Through it all, Ralph thought that his face and body were unreadable, that he had turned a fair and sympathetic eye to the people and their griefs and their bizarre troubles. He went to bed trying not to think of it, but he had gotten up this morning and seen it all, the toll it had taken.
His skin was ashen. His hair was lifeless and thinner than he remembered. The corners of his mouth and his eyes turned downward, engraved with a permanent air of condescension and grief. His head tilted back from the effort of paying attention to the bodies that stood too close and spoke too loudly. These things, borne of the terrifying stillness of his heart, were visible. Everybody saw it. He had not covered up a single thing. What a fool he had been.
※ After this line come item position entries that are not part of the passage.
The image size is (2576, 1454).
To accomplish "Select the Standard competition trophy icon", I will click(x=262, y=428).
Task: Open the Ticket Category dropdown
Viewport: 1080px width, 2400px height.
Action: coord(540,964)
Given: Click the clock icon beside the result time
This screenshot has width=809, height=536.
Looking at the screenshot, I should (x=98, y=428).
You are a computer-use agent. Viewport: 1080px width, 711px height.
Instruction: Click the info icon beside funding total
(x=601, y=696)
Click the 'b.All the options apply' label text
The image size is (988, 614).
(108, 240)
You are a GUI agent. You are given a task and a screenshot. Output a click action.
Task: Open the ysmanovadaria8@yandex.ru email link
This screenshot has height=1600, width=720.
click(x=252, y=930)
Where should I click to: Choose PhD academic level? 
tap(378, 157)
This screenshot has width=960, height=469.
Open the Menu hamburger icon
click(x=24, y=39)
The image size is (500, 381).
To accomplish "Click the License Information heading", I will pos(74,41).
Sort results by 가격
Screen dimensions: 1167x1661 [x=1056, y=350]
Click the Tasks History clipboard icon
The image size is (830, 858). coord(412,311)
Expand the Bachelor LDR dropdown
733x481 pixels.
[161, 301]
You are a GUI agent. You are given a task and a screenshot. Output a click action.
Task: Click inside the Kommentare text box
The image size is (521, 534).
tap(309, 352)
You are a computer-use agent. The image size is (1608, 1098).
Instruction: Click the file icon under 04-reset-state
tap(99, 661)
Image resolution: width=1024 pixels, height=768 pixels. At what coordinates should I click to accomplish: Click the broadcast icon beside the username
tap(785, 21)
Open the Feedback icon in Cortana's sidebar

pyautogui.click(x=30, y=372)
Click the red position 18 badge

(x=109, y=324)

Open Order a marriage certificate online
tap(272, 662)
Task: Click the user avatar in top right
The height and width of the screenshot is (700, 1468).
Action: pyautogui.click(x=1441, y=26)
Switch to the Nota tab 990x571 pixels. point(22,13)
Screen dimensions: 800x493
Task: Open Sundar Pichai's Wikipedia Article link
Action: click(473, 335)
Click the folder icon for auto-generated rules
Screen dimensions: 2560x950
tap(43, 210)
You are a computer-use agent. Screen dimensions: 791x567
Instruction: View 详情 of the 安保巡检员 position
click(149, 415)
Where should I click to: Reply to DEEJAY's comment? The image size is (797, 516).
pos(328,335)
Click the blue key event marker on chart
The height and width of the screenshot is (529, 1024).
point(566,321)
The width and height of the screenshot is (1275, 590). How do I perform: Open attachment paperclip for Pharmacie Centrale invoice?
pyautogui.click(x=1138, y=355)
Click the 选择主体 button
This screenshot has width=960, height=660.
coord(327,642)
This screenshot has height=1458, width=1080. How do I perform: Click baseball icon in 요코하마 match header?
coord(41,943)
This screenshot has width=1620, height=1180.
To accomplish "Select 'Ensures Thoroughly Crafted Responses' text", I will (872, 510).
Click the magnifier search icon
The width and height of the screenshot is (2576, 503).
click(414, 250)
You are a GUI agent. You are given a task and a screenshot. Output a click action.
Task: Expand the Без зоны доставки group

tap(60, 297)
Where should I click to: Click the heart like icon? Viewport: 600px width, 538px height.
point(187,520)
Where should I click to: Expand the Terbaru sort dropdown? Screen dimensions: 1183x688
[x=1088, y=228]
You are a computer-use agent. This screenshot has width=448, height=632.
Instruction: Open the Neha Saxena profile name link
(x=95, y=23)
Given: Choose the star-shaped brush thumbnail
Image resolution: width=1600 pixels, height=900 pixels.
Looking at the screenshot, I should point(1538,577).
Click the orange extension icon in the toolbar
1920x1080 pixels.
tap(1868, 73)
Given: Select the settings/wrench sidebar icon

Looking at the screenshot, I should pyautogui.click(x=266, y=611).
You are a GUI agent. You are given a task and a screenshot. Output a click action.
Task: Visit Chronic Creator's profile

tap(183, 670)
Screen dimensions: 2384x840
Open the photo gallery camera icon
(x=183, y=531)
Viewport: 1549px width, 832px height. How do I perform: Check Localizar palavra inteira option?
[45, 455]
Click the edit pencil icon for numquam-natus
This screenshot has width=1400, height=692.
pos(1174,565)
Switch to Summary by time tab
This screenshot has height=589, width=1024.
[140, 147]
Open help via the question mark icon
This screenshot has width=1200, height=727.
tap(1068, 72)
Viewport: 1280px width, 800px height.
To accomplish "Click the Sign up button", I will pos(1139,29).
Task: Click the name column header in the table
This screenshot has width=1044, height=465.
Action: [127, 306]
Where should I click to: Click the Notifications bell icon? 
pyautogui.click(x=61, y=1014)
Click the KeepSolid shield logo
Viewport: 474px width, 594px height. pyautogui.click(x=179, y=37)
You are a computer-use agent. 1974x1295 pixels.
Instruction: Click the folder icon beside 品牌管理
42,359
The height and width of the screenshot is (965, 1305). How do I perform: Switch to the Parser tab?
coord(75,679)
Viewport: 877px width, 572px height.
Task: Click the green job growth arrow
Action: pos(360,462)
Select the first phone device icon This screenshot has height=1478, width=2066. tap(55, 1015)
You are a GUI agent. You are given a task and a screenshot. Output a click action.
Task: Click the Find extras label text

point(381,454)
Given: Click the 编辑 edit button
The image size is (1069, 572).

There was a time when he had fallen in love on every street corner. Chased so tiny a thing as a charming ribbon on a hat. A light step, the brush of a skirt's hem, a gloved hand shooing a fly from a freckled nose had once been enough, had once been all he needed to set his heart racing. Racing with joy. Racing with fair, brutal expectation. So grossly in love his body hurt. But now he had lost the habit of romance, and in his look into the mirror, he had thought with a prick of jealousy of his younger, lascivious self.
He remembered the first time he had seen the bare arm of a grown woman. He remembered the first time a woman had taken her hair down just for him, the startling rich cascade of it, the smell of soap and lavender. He remembered every piece of furniture in the room. He remembered his first kiss. He had loved it all. Once, it had been to him all there was. His body's hungers had been the entire meaning of his life.
You can live with hopelessness for only so long before you are, in fact, hopeless. He was fifty-four years old, and despair had come to Ralph as an infection, without his even knowing it. He could not pinpoint the moment at which hope had left his heart.